Turning. the page...

Here we go, Day 191: https://ia600802.us.archive.org/4/items/Improv22112/20120221193827.mp3

Doom.

Doomed??? No.

It's all about perspective.

Hanging with a friend tonight.  He thinks he's in a bind.  And honestly, he is.  BUT... the important thing to remember is that there are always choices.  We think there aren't, because we've preconcluded what to expect from current situations.  That some options are not options.  But there they are.  Don't discount them.  I see my friend's doom as his opportunity.  Just a shadowy and unexpected avenue.

But sometimes...

... Sometimes those are the most interesting, most valuable avenues.

From what I can assess, and as a totally outside point of view, he's about to embark upon an unknown.  A push into his next greatness.  Somewhere he would not have gone without this scary thrust.

So.  Remember this.  The blessing of the bind.

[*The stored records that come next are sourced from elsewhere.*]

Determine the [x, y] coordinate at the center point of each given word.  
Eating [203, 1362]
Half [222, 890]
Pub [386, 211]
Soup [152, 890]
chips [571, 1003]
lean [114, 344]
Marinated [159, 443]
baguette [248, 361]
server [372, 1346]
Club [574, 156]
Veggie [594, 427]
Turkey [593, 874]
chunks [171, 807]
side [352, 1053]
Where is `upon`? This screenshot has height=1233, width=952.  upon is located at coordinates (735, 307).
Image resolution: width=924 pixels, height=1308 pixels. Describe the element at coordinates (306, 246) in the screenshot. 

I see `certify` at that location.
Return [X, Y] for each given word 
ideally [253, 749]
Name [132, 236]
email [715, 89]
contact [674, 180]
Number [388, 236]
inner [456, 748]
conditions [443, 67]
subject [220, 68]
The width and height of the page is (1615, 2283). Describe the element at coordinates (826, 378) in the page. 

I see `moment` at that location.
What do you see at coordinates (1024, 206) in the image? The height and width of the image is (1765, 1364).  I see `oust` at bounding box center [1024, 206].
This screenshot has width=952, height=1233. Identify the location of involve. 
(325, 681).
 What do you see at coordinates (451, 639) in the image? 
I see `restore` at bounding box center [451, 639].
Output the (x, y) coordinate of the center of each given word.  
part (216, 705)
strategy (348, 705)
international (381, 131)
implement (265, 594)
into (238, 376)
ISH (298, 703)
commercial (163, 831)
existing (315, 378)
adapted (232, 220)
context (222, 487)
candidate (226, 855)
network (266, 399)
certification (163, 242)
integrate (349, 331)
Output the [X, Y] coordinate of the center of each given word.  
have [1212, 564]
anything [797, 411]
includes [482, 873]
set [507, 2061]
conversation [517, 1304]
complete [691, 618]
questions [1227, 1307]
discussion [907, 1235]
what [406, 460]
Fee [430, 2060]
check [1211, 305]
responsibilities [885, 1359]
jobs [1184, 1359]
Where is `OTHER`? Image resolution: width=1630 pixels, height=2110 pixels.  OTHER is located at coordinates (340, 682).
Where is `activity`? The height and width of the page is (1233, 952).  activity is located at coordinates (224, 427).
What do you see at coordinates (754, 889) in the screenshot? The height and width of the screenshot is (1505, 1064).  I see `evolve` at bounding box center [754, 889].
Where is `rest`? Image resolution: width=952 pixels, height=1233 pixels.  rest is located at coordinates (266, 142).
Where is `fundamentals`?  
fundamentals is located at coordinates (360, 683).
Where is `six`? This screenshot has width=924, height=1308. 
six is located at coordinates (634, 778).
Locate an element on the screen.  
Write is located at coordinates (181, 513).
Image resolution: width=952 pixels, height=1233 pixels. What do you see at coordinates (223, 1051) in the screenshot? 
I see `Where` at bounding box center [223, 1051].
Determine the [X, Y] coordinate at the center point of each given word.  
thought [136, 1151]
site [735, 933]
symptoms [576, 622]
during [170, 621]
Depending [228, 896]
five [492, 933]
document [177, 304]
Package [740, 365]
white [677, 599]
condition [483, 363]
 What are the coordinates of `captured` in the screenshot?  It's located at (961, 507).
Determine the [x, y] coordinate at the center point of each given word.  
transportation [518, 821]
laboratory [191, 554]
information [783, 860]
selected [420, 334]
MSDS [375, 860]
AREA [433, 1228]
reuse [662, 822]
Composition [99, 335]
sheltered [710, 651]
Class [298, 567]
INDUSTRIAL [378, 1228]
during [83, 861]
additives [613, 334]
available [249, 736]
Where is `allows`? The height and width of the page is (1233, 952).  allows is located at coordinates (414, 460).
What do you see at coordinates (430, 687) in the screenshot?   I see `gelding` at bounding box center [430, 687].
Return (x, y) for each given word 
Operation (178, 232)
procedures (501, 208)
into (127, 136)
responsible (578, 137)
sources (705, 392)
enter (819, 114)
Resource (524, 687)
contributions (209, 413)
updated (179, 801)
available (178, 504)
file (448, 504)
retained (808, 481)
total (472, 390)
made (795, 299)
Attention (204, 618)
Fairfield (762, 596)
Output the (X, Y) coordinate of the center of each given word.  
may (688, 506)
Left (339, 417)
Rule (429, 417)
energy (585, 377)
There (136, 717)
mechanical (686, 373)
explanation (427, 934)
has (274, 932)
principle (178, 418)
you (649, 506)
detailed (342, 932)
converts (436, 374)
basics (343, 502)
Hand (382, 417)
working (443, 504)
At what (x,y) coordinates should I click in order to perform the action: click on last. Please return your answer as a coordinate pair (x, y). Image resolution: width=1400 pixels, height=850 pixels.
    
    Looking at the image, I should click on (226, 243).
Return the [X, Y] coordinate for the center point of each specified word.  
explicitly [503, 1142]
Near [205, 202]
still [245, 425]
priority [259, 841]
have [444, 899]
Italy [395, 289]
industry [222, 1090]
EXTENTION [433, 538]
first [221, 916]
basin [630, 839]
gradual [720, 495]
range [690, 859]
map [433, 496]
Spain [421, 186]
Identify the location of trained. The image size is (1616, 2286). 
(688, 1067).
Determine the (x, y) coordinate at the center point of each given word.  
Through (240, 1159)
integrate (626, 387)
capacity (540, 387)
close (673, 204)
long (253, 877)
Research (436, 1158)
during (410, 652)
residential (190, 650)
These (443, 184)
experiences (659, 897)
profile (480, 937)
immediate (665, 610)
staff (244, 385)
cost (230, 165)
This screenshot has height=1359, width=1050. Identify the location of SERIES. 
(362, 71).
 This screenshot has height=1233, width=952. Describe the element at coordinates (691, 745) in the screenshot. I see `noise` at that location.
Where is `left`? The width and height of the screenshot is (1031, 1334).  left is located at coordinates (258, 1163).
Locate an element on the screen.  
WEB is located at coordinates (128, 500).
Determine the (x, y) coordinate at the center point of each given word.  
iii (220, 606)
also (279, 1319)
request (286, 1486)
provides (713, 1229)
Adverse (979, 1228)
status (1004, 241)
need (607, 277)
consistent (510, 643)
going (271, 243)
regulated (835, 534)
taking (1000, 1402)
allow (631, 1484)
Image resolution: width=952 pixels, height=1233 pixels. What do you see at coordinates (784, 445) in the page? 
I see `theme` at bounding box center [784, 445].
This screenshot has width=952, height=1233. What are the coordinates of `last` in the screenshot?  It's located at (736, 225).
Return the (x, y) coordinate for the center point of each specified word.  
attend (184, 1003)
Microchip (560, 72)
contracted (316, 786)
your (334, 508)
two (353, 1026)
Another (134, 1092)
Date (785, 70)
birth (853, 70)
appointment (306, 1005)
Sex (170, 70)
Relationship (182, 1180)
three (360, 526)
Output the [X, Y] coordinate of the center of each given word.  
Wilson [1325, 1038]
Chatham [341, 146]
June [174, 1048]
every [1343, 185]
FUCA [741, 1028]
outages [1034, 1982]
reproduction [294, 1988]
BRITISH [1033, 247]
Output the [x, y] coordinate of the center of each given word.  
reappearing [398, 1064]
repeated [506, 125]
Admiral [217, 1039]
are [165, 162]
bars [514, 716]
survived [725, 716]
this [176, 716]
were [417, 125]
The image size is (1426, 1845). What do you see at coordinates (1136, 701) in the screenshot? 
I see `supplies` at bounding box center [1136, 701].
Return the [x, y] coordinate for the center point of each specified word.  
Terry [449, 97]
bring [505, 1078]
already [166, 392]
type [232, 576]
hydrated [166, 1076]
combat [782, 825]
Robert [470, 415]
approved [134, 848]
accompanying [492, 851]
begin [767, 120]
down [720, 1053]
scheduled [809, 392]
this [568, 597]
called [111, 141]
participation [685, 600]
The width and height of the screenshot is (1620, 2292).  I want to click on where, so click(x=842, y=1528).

Here we go, Day 190: https://ia700807.us.archive.org/14/items/Improv22012/20120220212608.mp3

Harlem.

Today I heard a wonderful performance by the Harlem String Quartet.  I went to the show not knowing exactly what to expect, but I was pleasantly surprised (by that I mean surprised, and not surprised), far beyond my expectations, by an amazing program and stellar playing.  These guys gave me goosebumps, and made me remember how entertaining and amusing classical music can be.  So inspiring!

Many memories followed, bringing me back to the days I spent on 130th Street.  How perspective changes and calibrates from moment to moment.  And the associations we keep.